┌──
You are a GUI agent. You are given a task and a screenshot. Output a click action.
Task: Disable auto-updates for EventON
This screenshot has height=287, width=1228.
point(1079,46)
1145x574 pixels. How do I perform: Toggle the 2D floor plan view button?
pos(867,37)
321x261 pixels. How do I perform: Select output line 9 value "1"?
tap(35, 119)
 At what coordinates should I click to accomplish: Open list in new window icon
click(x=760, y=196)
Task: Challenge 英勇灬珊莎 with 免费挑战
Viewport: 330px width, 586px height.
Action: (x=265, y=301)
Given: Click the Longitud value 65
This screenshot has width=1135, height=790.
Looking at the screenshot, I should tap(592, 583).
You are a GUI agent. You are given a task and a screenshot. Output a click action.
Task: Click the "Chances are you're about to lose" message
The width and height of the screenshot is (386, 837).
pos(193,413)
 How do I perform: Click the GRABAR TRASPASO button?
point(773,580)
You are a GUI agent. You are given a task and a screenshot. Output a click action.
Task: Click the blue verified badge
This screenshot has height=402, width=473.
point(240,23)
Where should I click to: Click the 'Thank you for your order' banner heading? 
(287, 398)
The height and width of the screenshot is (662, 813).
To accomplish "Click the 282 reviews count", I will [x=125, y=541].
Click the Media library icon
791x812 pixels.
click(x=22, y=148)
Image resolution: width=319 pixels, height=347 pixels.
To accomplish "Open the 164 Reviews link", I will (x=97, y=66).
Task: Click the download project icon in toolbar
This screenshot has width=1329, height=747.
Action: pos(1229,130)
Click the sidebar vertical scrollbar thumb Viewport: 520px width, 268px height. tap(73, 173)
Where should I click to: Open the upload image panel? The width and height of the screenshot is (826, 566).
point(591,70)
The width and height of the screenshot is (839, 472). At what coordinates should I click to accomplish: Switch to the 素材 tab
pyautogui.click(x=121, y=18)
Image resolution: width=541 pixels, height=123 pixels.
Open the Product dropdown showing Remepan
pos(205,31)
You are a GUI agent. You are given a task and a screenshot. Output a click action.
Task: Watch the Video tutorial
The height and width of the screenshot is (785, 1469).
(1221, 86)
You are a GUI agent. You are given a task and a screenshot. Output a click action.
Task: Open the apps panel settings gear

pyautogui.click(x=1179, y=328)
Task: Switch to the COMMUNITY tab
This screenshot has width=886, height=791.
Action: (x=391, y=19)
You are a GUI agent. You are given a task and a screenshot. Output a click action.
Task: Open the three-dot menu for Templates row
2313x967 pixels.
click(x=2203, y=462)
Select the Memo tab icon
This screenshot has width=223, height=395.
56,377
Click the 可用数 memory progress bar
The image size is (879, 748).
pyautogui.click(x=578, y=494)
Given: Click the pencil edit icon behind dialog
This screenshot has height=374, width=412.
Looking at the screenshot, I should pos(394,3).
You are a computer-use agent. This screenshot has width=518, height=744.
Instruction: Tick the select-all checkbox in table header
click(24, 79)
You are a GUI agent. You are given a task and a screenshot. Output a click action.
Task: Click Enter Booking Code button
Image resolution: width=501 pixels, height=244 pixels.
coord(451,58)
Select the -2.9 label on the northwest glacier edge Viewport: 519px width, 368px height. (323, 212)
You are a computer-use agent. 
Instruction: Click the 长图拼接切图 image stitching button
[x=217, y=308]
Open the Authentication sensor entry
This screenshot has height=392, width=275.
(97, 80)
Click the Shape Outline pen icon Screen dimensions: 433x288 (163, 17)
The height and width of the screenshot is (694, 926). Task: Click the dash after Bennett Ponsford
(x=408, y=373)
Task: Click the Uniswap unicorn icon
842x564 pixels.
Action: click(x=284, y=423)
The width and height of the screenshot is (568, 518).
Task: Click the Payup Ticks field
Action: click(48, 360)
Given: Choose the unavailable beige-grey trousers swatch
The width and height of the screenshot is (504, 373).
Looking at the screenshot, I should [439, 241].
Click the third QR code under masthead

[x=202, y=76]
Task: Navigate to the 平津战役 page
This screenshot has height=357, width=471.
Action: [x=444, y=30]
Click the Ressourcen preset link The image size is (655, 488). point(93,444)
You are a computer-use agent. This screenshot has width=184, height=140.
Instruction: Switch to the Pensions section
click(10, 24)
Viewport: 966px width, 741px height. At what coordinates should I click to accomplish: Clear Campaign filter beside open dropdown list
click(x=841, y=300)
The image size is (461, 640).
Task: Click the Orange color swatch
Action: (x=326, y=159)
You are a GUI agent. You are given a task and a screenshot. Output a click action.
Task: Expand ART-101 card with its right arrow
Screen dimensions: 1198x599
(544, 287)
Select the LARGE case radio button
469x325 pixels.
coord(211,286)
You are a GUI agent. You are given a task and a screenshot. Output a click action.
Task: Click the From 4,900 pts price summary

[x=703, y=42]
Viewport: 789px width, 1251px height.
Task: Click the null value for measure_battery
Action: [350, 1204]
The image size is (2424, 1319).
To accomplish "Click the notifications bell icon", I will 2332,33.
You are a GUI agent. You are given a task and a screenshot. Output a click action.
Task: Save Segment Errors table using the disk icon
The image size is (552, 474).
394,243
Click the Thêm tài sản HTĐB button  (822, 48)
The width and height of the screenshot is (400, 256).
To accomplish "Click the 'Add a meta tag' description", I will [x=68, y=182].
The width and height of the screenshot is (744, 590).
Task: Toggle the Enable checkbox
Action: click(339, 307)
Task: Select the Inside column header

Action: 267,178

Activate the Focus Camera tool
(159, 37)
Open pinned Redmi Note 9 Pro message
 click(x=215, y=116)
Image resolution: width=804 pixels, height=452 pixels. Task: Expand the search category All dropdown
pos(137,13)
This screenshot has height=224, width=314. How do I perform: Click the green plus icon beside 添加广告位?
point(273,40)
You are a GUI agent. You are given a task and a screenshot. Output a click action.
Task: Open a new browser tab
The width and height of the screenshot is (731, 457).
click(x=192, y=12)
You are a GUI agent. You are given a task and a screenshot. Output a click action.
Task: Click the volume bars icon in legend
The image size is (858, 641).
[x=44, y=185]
└──
** Work to do **
Reproduce all of the material above line for line, changing nothing.

** In response **
You are a GUI agent. You are given a task and a screenshot. Output a click action.
Task: Disable auto-updates for EventON
This screenshot has height=287, width=1228.
point(1079,46)
1145x574 pixels. How do I perform: Toggle the 2D floor plan view button?
pos(867,37)
321x261 pixels. How do I perform: Select output line 9 value "1"?
tap(35, 119)
 At what coordinates should I click to accomplish: Open list in new window icon
click(x=760, y=196)
Task: Challenge 英勇灬珊莎 with 免费挑战
Viewport: 330px width, 586px height.
Action: (x=265, y=301)
Given: Click the Longitud value 65
This screenshot has width=1135, height=790.
Looking at the screenshot, I should tap(592, 583).
You are a GUI agent. You are given a task and a screenshot. Output a click action.
Task: Click the "Chances are you're about to lose" message
The width and height of the screenshot is (386, 837).
pos(193,413)
 How do I perform: Click the GRABAR TRASPASO button?
point(773,580)
You are a GUI agent. You are given a task and a screenshot. Output a click action.
Task: Click the blue verified badge
This screenshot has height=402, width=473.
point(240,23)
Where should I click to: Click the 'Thank you for your order' banner heading? 
(287, 398)
The height and width of the screenshot is (662, 813).
To accomplish "Click the 282 reviews count", I will [x=125, y=541].
Click the Media library icon
791x812 pixels.
click(x=22, y=148)
Image resolution: width=319 pixels, height=347 pixels.
To accomplish "Open the 164 Reviews link", I will (x=97, y=66).
Task: Click the download project icon in toolbar
This screenshot has width=1329, height=747.
Action: pos(1229,130)
Click the sidebar vertical scrollbar thumb Viewport: 520px width, 268px height. tap(73, 173)
Where should I click to: Open the upload image panel? The width and height of the screenshot is (826, 566).
point(591,70)
The width and height of the screenshot is (839, 472). At what coordinates should I click to accomplish: Switch to the 素材 tab
pyautogui.click(x=121, y=18)
Image resolution: width=541 pixels, height=123 pixels.
Open the Product dropdown showing Remepan
pos(205,31)
You are a GUI agent. You are given a task and a screenshot. Output a click action.
Task: Watch the Video tutorial
The height and width of the screenshot is (785, 1469).
(1221, 86)
You are a GUI agent. You are given a task and a screenshot. Output a click action.
Task: Open the apps panel settings gear

pyautogui.click(x=1179, y=328)
Task: Switch to the COMMUNITY tab
This screenshot has width=886, height=791.
Action: (x=391, y=19)
You are a GUI agent. You are given a task and a screenshot. Output a click action.
Task: Open the three-dot menu for Templates row
2313x967 pixels.
click(x=2203, y=462)
Select the Memo tab icon
This screenshot has width=223, height=395.
56,377
Click the 可用数 memory progress bar
The image size is (879, 748).
pyautogui.click(x=578, y=494)
Given: Click the pencil edit icon behind dialog
This screenshot has height=374, width=412.
Looking at the screenshot, I should pos(394,3).
You are a computer-use agent. This screenshot has width=518, height=744.
Instruction: Tick the select-all checkbox in table header
click(24, 79)
You are a GUI agent. You are given a task and a screenshot. Output a click action.
Task: Click Enter Booking Code button
Image resolution: width=501 pixels, height=244 pixels.
coord(451,58)
Select the -2.9 label on the northwest glacier edge Viewport: 519px width, 368px height. (323, 212)
You are a computer-use agent. 
Instruction: Click the 长图拼接切图 image stitching button
[x=217, y=308]
Open the Authentication sensor entry
This screenshot has height=392, width=275.
(97, 80)
Click the Shape Outline pen icon Screen dimensions: 433x288 (163, 17)
The height and width of the screenshot is (694, 926). Task: Click the dash after Bennett Ponsford
(x=408, y=373)
Task: Click the Uniswap unicorn icon
842x564 pixels.
Action: click(x=284, y=423)
The width and height of the screenshot is (568, 518).
Task: Click the Payup Ticks field
Action: click(48, 360)
Given: Choose the unavailable beige-grey trousers swatch
The width and height of the screenshot is (504, 373).
Looking at the screenshot, I should [439, 241].
Click the third QR code under masthead

[x=202, y=76]
Task: Navigate to the 平津战役 page
This screenshot has height=357, width=471.
Action: [x=444, y=30]
Click the Ressourcen preset link The image size is (655, 488). point(93,444)
You are a computer-use agent. This screenshot has width=184, height=140.
Instruction: Switch to the Pensions section
click(10, 24)
Viewport: 966px width, 741px height. At what coordinates should I click to accomplish: Clear Campaign filter beside open dropdown list
click(x=841, y=300)
The image size is (461, 640).
Task: Click the Orange color swatch
Action: (x=326, y=159)
You are a GUI agent. You are given a task and a screenshot. Output a click action.
Task: Expand ART-101 card with its right arrow
Screen dimensions: 1198x599
(544, 287)
Select the LARGE case radio button
469x325 pixels.
coord(211,286)
You are a GUI agent. You are given a task and a screenshot. Output a click action.
Task: Click the From 4,900 pts price summary

[x=703, y=42]
Viewport: 789px width, 1251px height.
Task: Click the null value for measure_battery
Action: [350, 1204]
The image size is (2424, 1319).
To accomplish "Click the notifications bell icon", I will 2332,33.
You are a GUI agent. You are given a task and a screenshot. Output a click action.
Task: Save Segment Errors table using the disk icon
The image size is (552, 474).
394,243
Click the Thêm tài sản HTĐB button  (822, 48)
The width and height of the screenshot is (400, 256).
To accomplish "Click the 'Add a meta tag' description", I will [x=68, y=182].
The width and height of the screenshot is (744, 590).
Task: Toggle the Enable checkbox
Action: click(339, 307)
Task: Select the Inside column header

Action: 267,178

Activate the Focus Camera tool
(159, 37)
Open pinned Redmi Note 9 Pro message
 click(x=215, y=116)
Image resolution: width=804 pixels, height=452 pixels. Task: Expand the search category All dropdown
pos(137,13)
This screenshot has height=224, width=314. How do I perform: Click the green plus icon beside 添加广告位?
point(273,40)
You are a GUI agent. You are given a task and a screenshot. Output a click action.
Task: Open a new browser tab
The width and height of the screenshot is (731, 457).
click(x=192, y=12)
You are a GUI agent. You are given a task and a screenshot. Output a click action.
Task: Click the volume bars icon in legend
The image size is (858, 641).
[x=44, y=185]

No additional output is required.